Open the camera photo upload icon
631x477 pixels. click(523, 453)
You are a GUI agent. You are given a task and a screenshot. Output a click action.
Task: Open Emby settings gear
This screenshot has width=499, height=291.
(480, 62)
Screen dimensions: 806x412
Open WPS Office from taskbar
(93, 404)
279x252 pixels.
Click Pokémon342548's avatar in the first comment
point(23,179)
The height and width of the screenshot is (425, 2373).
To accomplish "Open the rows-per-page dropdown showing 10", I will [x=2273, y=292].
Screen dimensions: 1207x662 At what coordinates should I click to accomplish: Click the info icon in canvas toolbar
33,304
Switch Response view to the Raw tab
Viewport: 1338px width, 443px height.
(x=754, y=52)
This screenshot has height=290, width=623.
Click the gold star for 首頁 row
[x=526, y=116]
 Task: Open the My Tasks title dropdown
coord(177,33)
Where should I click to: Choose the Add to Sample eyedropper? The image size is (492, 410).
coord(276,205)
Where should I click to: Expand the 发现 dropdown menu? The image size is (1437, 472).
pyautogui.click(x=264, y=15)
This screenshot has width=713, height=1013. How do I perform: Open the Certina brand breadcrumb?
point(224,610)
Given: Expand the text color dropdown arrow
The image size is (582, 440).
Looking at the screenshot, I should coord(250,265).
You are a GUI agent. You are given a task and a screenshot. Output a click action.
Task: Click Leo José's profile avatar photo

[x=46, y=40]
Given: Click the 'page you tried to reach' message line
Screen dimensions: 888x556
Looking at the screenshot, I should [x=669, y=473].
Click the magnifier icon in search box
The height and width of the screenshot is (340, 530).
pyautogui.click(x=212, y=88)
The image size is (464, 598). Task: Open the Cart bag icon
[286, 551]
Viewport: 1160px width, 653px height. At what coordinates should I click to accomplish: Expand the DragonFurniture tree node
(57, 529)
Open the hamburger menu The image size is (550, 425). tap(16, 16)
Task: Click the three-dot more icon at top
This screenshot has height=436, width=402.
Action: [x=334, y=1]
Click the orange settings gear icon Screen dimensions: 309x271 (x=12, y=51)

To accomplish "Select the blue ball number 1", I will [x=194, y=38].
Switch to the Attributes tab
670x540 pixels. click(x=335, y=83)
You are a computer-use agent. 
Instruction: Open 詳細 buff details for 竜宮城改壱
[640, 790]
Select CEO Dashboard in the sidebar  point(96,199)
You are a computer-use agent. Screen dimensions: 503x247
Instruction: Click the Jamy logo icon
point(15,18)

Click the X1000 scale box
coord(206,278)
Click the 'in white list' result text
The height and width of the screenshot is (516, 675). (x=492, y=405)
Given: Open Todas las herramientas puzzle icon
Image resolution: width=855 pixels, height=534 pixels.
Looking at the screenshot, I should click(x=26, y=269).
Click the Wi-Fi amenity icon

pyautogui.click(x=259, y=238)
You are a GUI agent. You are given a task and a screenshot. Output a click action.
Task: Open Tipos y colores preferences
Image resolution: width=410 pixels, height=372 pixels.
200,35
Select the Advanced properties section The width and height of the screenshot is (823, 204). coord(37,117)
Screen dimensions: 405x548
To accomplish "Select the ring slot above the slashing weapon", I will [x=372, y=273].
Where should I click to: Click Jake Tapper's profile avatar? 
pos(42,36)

========

TASK ITEM :: Would you please repeat exactly the lines above, starting at the line with "Task: Open the My Tasks title dropdown" and stopping at the line with "Task: Click the three-dot more icon at top", both included?

EXERCISE RESPONSE ::
 Task: Open the My Tasks title dropdown
coord(177,33)
Where should I click to: Choose the Add to Sample eyedropper? The image size is (492, 410).
coord(276,205)
Where should I click to: Expand the 发现 dropdown menu? The image size is (1437, 472).
pyautogui.click(x=264, y=15)
This screenshot has width=713, height=1013. How do I perform: Open the Certina brand breadcrumb?
point(224,610)
Given: Expand the text color dropdown arrow
The image size is (582, 440).
Looking at the screenshot, I should coord(250,265).
You are a GUI agent. You are given a task and a screenshot. Output a click action.
Task: Click Leo José's profile avatar photo

[x=46, y=40]
Given: Click the 'page you tried to reach' message line
Screen dimensions: 888x556
Looking at the screenshot, I should [x=669, y=473].
Click the magnifier icon in search box
The height and width of the screenshot is (340, 530).
pyautogui.click(x=212, y=88)
The image size is (464, 598). Task: Open the Cart bag icon
[286, 551]
Viewport: 1160px width, 653px height. At what coordinates should I click to accomplish: Expand the DragonFurniture tree node
(57, 529)
Open the hamburger menu The image size is (550, 425). tap(16, 16)
Task: Click the three-dot more icon at top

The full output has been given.